My first consideration was how to get all the information on the Jazz Services database onto the web. There wasn't enough money in the Lottery application to consider setting up a direct 'live' leased line between the data and the user, using what is known as 'databasing'. What we did was to buy an ISDN line from BT and became a client of Global Internet, who provided web hosting and enabled Jazz Services to access their server through a router. They registered our domain and supplied us with 5 email addresses. With the lottery money, Jazz Services purchased a server (a larger computer) for storing files, and the router/ISDN line enabled the 5 machines on the network to access the internet, send and receive email and download pages to the web site, all using the new www.jazzservices.org.uk domain (.org because the company is a not-for-profit organisation). (If the lingo is a bit difficult here, refer to my 'Musician and the Internet' paper in the business section.)
Next, the re-vamping of the Jazz Services site needed branding (The Jazz Site), a new look and a way of presenting the information, as well as incorporating Jazz UK and the ongoing developments of the company. When you're working with Microsoft products, you are encouraged to use the facilities available to you to convert anything into HTML (the language of the web); there are also a number of software packages that enable you to produce HTML as if you are using a desktop publishing programme such as Pagemaker or Quark. However, having tried and investigated various options (as well as running a web design course at City University), I discovered that the best way is to learn HTML itself and use text editors to produce it, with the aid of reference books. This is especially true if you have a complex set of information such as the Jazz Services database, and information in wildly different formats (Jazz UK is MAC-based using Quark).
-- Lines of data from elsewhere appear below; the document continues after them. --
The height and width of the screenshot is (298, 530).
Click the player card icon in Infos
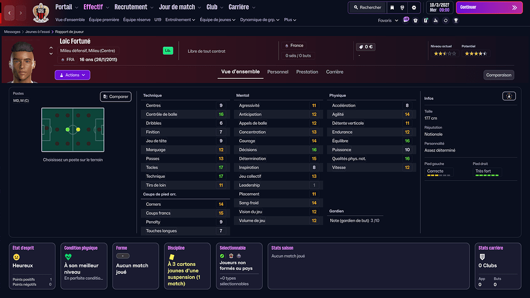pos(508,96)
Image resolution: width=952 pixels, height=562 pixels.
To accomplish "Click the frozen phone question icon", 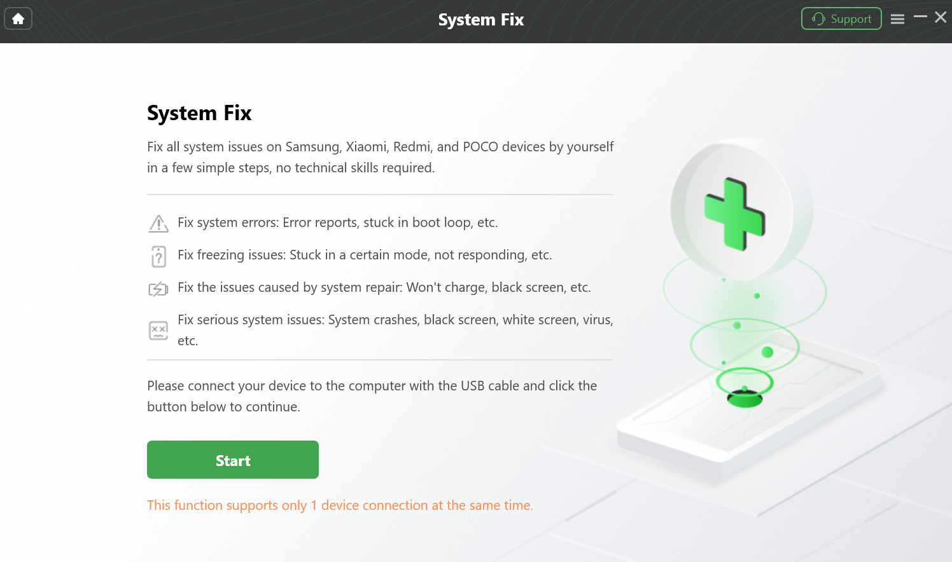I will 158,256.
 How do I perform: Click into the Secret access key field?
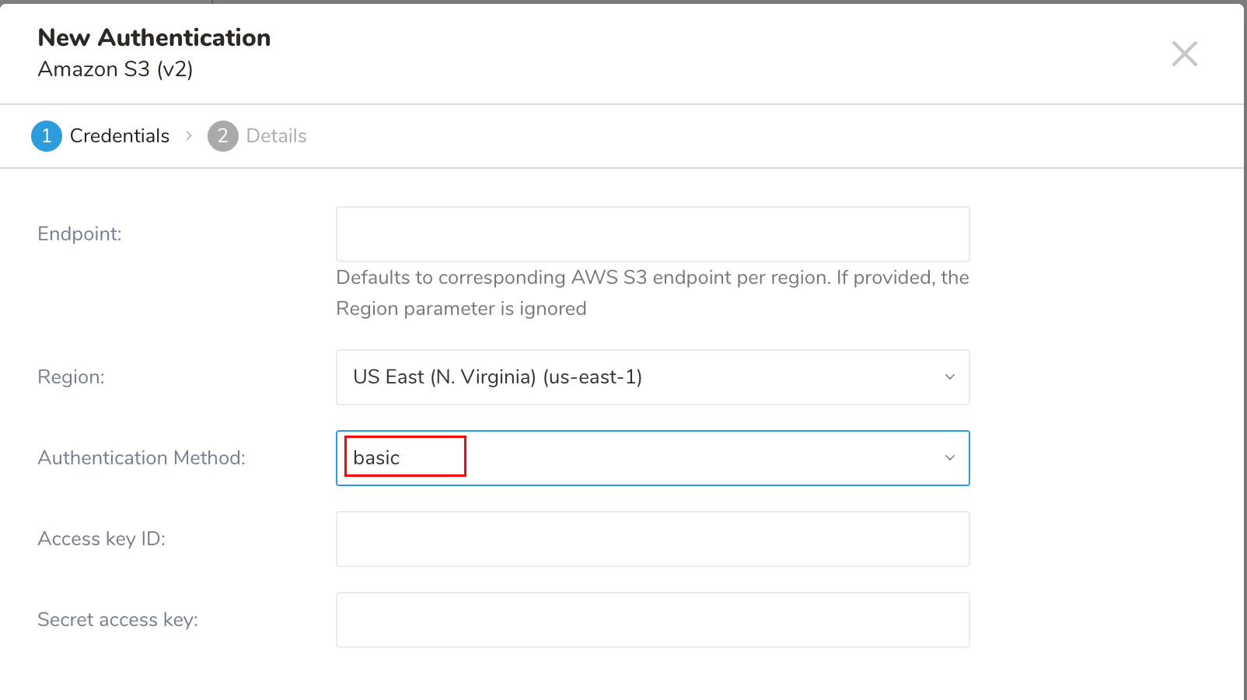pyautogui.click(x=652, y=620)
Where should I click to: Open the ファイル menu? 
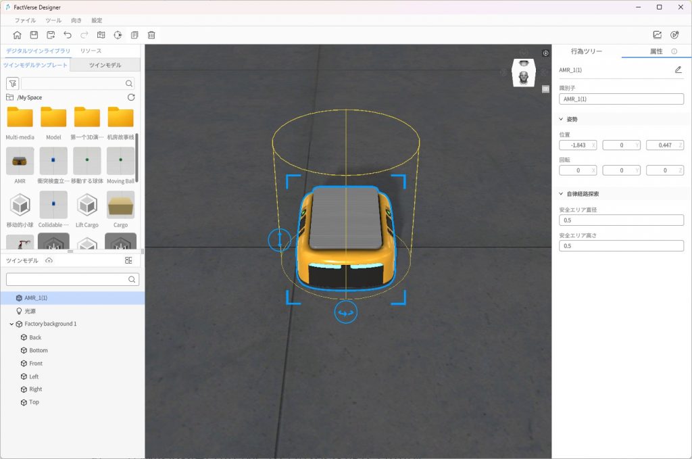[25, 20]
So, I designed reports in Microsoft Access that converted the database information at Jazz Services on the fly into HTML. I set up a database in FileMaker Pro at Jazz UK which produced data for current gigs that could be emailed to Jazz Services as well as formatting the gigs (using XData – a Quark extension) for the magazine. I also utilised RealAudio so that people could listen to samples from bands on the site and Adobe Acrobat so that people could appreciate formatted text from Jazz UK and other printed media such as Jazz Services' Jazz Network News education newsletter. The majority of images on the site were linked to the database and wwere scanned in from images received through the post (as photographs) or directly from disk (through the post or be email). As ever, the bulk of the data itself arrived at Jazz Services on forms by post, via email or on the telephone.
The Jazz Site 2006
In the past, Jazz Services staff and volunteers have had to tirelessly enter in data manually from forms, letters, emails and telephone calls. The new site means that users can at last enter and be responsible for their own data.
The new site design has been managed by Infoworks who also designed a new SQL database for the data. Behind the site is a freeware ASP.NET application called DotNetNuke which manages the site using a SQL database and allows its content to be easily managed by staff. Behind that is the new SQL database into which users can enter their data for it to be displayed by DotNetNuke.